In the United States, ciguatera poisonings are most frequent in Florida, Texas and Hawaii, which has seen a fivefold increase since the 1970s to more than 250 a year.

Hong Kong, which imports much of its seafood, went from fewer than 10 cases annually in the 1980s to a few hundred now.

Still, Hong Kong diners pay a premium for the risky fish. Rare species like the Napoleon wrasse fetch nearly $50 a pound. The fish are increasingly shipped live from Southeast Asia and as far away as the South Pacific, raising concerns from the World Conservation Union that many species, especially groupers, could be fished out of existence.

Professor Yvonne Sadovy, of the University of Hong Kong, predicted that high demand and cash-hungry fishermen mean that "ciguatoxic fish entering markets around the world is going to increase."

Should global warming and pollution worsen and boost ciguatera poisonings, as most experts predict, health officials will face a daunting challenge.

Currently, there is no reliable way to detect whether a fish has ciguatera. The molecule is extremely complex and differs markedly from region to region.

There also is no antidote.

Furthermore, doctors are often ill-equipped to diagnose ciguatera, which has a range of symptoms and is sometimes misdiagnosed as chronic fatigue syndrome or other maladies.

Those challenges faced Dr. Edgar Portigo at Doctors General Hospital in Iloilo, about 265 miles southeast of Manila, when the Roa family and others arrived. The emergency room was filling with patients yelping in pain, vomiting, or, in the case of Dabby Roa, so paralyzed that he had to be carried in by a security guard.

"Normally, you have one or two emergency cases. Here we had 30 plus all at once," from ages 4 to 65, Portigo said.

At first, Portigo surmised the patients had heavy metal poisoning. But when he learned of the common thread — the barracuda dinners — he sent a sample of the fish to Manila for testing. It came back positive for ciguatera.

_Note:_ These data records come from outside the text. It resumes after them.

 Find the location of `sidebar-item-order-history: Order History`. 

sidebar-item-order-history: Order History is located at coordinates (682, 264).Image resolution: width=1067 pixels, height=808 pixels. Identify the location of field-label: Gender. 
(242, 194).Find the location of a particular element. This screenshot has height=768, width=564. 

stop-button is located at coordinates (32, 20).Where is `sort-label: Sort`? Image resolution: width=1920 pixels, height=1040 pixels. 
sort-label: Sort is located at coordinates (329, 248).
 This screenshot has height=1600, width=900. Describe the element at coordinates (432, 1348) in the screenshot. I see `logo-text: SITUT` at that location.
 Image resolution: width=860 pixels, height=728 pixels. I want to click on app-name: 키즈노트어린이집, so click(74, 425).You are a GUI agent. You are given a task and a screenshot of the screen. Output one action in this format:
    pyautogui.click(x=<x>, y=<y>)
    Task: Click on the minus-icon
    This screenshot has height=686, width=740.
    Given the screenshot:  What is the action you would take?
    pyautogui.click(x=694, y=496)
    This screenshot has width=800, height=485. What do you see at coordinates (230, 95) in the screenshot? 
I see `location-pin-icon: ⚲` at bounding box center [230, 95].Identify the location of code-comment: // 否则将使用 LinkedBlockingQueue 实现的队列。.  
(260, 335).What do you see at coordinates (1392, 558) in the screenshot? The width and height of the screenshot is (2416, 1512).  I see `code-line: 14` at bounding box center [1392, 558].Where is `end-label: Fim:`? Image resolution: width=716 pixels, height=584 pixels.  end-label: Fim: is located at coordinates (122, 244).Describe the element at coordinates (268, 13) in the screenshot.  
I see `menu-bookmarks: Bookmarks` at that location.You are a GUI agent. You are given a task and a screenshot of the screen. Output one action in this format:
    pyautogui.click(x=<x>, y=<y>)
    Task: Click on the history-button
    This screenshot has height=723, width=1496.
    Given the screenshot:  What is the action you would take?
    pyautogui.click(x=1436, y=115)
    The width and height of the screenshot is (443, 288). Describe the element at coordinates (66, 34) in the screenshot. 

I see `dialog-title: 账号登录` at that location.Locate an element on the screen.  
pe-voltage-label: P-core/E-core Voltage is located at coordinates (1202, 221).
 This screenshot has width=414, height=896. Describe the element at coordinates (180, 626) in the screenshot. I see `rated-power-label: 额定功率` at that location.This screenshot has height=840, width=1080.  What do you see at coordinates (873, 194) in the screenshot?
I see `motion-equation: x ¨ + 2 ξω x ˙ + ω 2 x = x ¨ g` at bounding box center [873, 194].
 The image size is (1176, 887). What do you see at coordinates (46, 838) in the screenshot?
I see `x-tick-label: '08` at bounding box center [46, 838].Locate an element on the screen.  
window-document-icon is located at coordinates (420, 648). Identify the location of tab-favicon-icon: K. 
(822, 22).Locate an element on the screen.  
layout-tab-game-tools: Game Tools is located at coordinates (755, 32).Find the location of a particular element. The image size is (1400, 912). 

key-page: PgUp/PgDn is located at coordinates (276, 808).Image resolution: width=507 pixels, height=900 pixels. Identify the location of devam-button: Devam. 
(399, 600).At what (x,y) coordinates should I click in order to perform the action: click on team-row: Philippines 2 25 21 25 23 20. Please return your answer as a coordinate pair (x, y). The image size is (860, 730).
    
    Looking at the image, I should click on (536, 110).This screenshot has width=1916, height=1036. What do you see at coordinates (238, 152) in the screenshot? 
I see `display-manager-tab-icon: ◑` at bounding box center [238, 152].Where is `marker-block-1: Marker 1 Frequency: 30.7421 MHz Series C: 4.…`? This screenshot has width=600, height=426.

Portigo gave his patients intravenous drips and a diuretic to relieve their suffering. Most like Roa were released from the hospital in a week, he said, and fully recovered.

"Although this is quite rare, it can happen anytime," said Portigo, noting this was the first ciguatera outbreak in the city.

A relatively quick recovery is the norm, but some have lingering symptoms.

Dennis McGillicuddy, a 65-year-old retired cable television company owner from Sarasota, Fla., fell sick a few hours after eating a mutton snapper he caught off the coast of Bermuda in 2000. Within hours, his vomiting and diarrhea were so severe that he became delirious and was "reduced to crawling," he recalled.

The digestive symptoms lasted two weeks. After that, McGillicuddy became so sensitive to temperature extremes that it was hard to take a shower. Numbness in his extremities lasted for almost a year.

"I've never had anything like this," said McGillicuddy, who still occasionally feels tingling in his left arm. "You feel terrible all over your body."

The U.S.

Food and Drug Administration and others who monitor ciguatera say they are hampered by the lack of a reliable test. Bans on certain fish or "hot spots" can help, but they often are impractical.

"It's very hard to manage," said professor Richard Lewis, of the University of Queensland in Australia, who has studied ciguatera. "Unless you don't eat the fish, you have a risk of getting ciguatera."

Poorer countries often lack even rudimentary measures to protect consumers. Those precautions that do exist are undermined by government corruption or lack of enforcement.

Hong Kong has refused to enact mandatory measures to prevent ciguatera despite increased outbreaks. It argues that educating consumers and traders is the answer, rejecting calls to crack down on traders or ban fish from suspect areas.

"Given the fact we eat so much seafood in Hong Kong, this should be one of the priorities in protecting the population," Sadovy said. "I just hope we don't have to wait for someone to die before something is done."

In Iloilo, fear has done what the Philippine government has not. Consumers stopped buying barracuda after the ciguatera outbreak. Vendors have switched to less risky varieties.